4. La Sala Primera o, en su caso, las Salas de lo Civil y de lo Penal de los Tribunales Superiores de Justicia, podrán apreciar que existe interés casacional notorio cuando la resolución impugnada se haya dictado en un proceso en el que la cuestión litigiosa sea de interés general para la interpretación uniforme de la ley estatal o autonómica. Se entenderá que existe interés general cuando la cuestión afecte potencial o efectivamente a un gran número de situaciones, bien en sí misma o por trascender del caso objeto del proceso.

5. La valoración de la prueba y la fijación de hechos no podrán ser objeto de recurso de casación, salvo error de hecho, patente e inmediatamente verificable a partir de las propias actuaciones.

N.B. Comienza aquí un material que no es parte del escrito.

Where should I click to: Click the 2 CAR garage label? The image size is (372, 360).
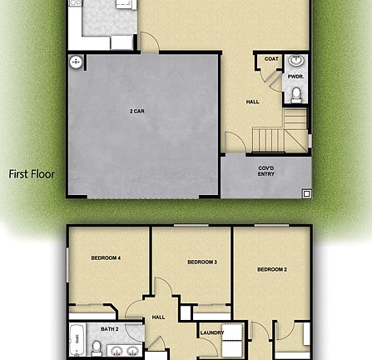coord(137,111)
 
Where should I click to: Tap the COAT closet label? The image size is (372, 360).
coord(271,59)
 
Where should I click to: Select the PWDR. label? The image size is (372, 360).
coord(295,76)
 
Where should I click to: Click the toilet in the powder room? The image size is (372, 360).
coord(296,93)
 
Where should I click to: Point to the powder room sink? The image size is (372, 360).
coord(296,62)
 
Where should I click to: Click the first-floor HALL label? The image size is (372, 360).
coord(252,102)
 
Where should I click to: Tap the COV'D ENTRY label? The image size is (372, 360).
coord(265,171)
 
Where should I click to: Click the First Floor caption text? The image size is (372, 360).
coord(32,174)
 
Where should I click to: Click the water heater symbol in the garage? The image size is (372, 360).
coord(76,62)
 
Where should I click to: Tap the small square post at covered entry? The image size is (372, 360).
coord(306,193)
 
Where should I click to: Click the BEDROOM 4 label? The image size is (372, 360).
coord(106,258)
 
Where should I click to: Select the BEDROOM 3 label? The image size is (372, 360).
coord(201,262)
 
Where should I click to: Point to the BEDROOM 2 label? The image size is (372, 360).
coord(271,269)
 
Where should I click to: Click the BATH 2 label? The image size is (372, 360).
coord(110,329)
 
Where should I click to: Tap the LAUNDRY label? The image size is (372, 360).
coord(212,333)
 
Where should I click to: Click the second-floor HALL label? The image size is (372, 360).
coord(158,317)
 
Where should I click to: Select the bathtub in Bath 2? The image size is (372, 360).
coord(77,339)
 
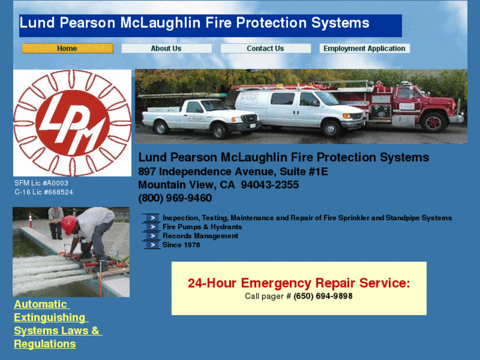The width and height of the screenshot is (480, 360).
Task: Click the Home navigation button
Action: pos(67,48)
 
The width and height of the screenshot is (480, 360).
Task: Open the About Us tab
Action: pos(166,48)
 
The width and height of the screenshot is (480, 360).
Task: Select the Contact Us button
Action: pos(265,48)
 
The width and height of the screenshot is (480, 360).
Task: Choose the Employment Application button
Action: pos(364,48)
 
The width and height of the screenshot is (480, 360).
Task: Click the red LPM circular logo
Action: pos(72,123)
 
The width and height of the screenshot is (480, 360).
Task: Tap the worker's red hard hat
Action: pos(69,224)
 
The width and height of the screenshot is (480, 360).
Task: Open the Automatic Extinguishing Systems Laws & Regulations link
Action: pos(57,324)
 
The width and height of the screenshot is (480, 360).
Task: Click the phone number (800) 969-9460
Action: pos(175,198)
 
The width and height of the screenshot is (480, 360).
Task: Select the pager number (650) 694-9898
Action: pos(323,296)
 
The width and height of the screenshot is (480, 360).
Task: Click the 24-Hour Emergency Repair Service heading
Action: pos(298,283)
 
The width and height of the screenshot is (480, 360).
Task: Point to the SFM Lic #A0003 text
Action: pos(41,183)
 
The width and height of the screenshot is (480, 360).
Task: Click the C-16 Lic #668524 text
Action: pos(44,192)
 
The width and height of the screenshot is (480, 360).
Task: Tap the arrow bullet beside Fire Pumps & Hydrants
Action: pos(152,227)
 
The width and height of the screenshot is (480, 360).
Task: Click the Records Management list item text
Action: pos(191,236)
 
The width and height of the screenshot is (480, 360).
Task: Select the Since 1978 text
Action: pos(181,245)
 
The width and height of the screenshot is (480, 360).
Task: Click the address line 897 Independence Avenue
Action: pos(233,171)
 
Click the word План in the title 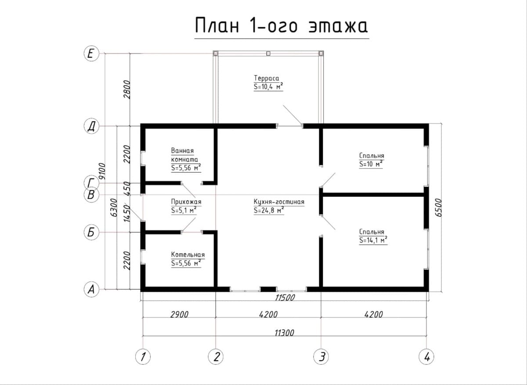pos(217,25)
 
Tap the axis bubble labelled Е pos(91,54)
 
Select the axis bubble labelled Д pos(91,126)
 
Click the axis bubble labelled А pos(91,289)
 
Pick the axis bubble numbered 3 pos(321,357)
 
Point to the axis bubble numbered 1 pos(143,357)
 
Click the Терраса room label pos(266,78)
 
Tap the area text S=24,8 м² pos(269,211)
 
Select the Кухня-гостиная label pos(279,202)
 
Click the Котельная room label pos(188,254)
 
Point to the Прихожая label pos(186,202)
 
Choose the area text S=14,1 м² pos(373,240)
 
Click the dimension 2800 pos(126,90)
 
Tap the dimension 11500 pos(285,298)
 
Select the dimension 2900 pos(179,314)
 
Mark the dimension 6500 pos(438,208)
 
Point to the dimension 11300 pos(285,333)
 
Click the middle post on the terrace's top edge pos(268,54)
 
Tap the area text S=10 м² pos(371,164)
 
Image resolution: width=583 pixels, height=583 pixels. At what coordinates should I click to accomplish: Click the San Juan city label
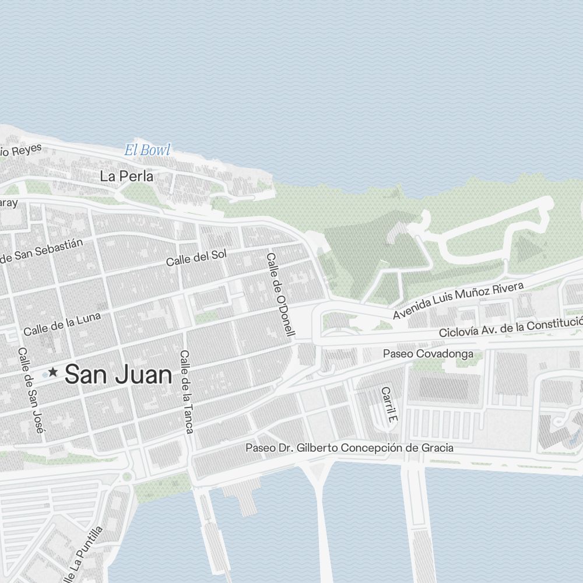(x=118, y=375)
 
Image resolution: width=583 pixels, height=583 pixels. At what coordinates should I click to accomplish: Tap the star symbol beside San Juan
(x=53, y=371)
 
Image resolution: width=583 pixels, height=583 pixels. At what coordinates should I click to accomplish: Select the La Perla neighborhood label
(x=127, y=176)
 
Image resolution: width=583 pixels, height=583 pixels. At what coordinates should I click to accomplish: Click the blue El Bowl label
(x=147, y=150)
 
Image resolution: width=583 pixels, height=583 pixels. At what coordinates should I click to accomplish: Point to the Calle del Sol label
(x=196, y=258)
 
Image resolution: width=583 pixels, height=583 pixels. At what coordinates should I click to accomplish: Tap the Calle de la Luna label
(x=62, y=324)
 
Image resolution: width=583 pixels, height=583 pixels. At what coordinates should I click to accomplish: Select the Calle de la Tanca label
(x=187, y=392)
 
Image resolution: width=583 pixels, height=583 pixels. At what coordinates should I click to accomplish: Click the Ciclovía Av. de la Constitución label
(x=511, y=328)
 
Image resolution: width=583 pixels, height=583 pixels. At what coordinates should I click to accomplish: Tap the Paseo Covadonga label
(x=428, y=354)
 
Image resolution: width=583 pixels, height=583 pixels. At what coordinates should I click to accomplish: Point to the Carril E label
(x=389, y=404)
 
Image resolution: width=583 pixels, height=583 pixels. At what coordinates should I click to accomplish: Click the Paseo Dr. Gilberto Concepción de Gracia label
(x=349, y=448)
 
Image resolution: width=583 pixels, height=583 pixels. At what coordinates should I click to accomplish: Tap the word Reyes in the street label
(x=26, y=149)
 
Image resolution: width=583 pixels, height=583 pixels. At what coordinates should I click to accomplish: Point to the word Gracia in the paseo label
(x=437, y=448)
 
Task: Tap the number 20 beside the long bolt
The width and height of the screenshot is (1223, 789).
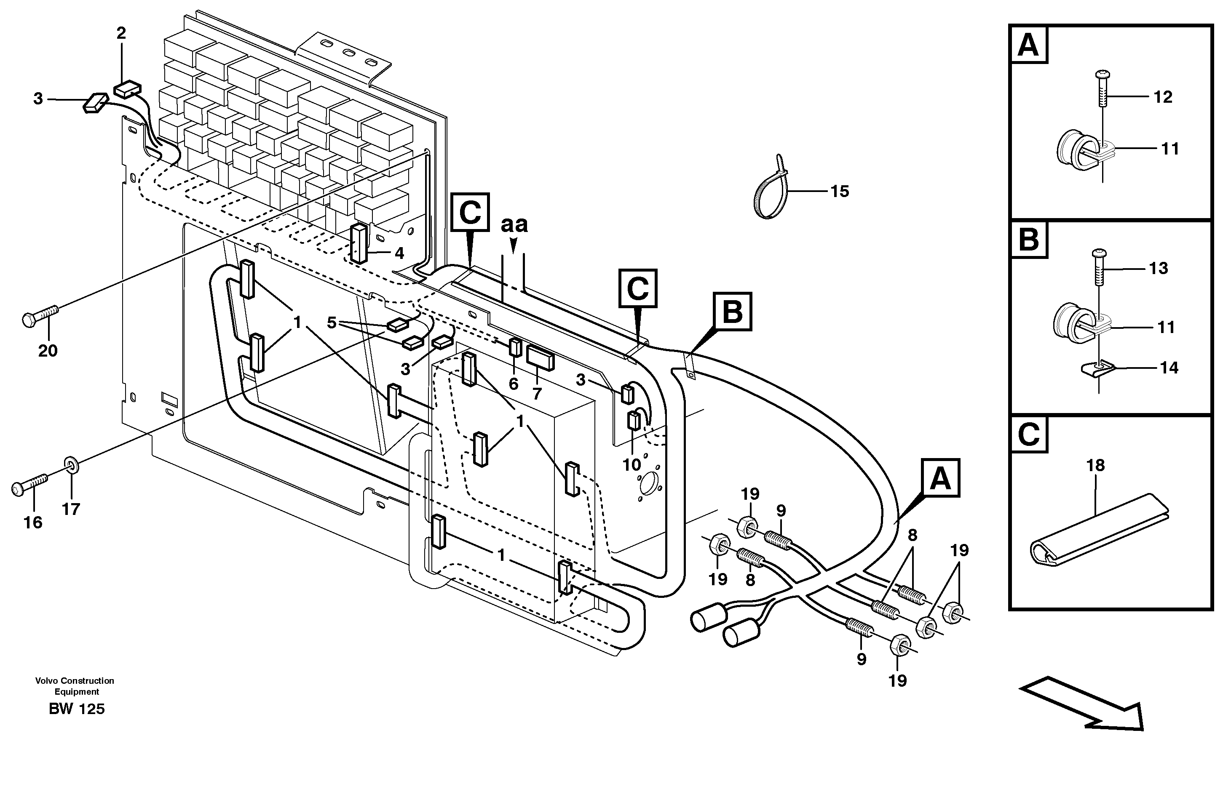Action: [48, 351]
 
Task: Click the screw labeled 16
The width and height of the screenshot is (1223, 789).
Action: [30, 484]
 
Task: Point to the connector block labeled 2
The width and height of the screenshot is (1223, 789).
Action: [127, 89]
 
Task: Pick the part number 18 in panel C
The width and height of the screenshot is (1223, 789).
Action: [1095, 465]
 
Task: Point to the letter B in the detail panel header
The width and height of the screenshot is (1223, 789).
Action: [1029, 239]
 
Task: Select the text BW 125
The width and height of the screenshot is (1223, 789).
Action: [77, 709]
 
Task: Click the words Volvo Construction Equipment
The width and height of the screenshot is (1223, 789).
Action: [75, 686]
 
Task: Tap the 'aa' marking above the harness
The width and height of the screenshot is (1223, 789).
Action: [514, 224]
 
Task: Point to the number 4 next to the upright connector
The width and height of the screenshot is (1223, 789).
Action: [399, 253]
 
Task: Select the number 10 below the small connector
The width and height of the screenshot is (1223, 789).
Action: [632, 465]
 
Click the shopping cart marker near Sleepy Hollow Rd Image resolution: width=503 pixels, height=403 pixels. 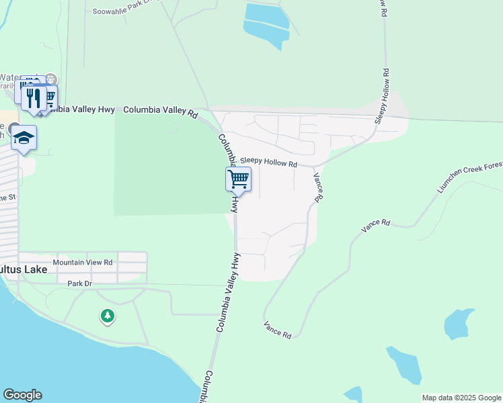point(238,180)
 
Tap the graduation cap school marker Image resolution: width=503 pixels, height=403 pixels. point(24,138)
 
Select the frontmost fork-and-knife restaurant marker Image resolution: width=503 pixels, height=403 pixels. point(33,98)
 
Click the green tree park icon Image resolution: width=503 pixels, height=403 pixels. point(107,316)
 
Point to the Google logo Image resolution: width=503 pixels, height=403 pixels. point(22,395)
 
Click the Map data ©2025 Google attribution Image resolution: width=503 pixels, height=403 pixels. point(461,398)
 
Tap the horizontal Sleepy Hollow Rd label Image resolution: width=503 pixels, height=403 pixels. point(268,163)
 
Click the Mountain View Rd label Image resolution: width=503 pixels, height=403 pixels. point(83,262)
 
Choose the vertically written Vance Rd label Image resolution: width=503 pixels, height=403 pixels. point(319,186)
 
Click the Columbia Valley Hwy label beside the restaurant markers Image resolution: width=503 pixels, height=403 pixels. point(85,109)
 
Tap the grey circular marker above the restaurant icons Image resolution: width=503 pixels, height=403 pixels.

6. Cuando el recurso se funde en infracción de normas procesales será imprescindible acreditar que, de haber sido posible, previamente al recurso de casación la infracción se ha denunciado en la instancia y que, de haberse producido en la primera, la denuncia se ha reproducido en la segunda instancia. Si la infracción procesal hubiere producido falta o defecto subsanable, deberá haberse pedido la subsanación en la instancia o instancias oportunas.>>

En su virtud, vistos los preceptos de legal y pertinente aplicación.

Fallo

DESESTIMAMOSel recurso de apelación interpuesto por la representación de Dª Marisol y Dº Claudio contra la Sentencia nº 151/22 de fecha 22 de junio de 2022 dictada en los autos de Juicio Ordinario número 920/2021 por el Juzgado de Primera Instancia e Instrucción número 2 de Quart de Poblet, resolución que CONFIRMAMOS íntegramente.

Hacemos expresa condena al pago de las costas causadas en esta alzada a la parte apelante.

Contra la presente resolución podrá interponerse recurso de casación si concurren los requisitosestablecidos en el fundamento jurídico QUINTOde los que conforman la presente resolución.

Y a su tiempo, devuélvanse los autos al Juzgado de procedencia para su ejecución y debido cumplimiento.

Dese al depósito constituido el destino legalmente previsto.

Así por esta nuestra sentencia, de la que se unirá certificación al rollo de Sala, lo pronunciamos, mandamos y firmamos.

PUBLICACIÓN.- Doy fe: la anterior resolución, ha sido leída y publicada por el Ilmo/a. Sr/a. Magistrado/a Ponente, estando celebrando audiencia pública, la Sección Séptima de la Ilma. Audiencia Provincial en el día de la fecha. Valencia, a veintede diciembre de dos mil veintitrés.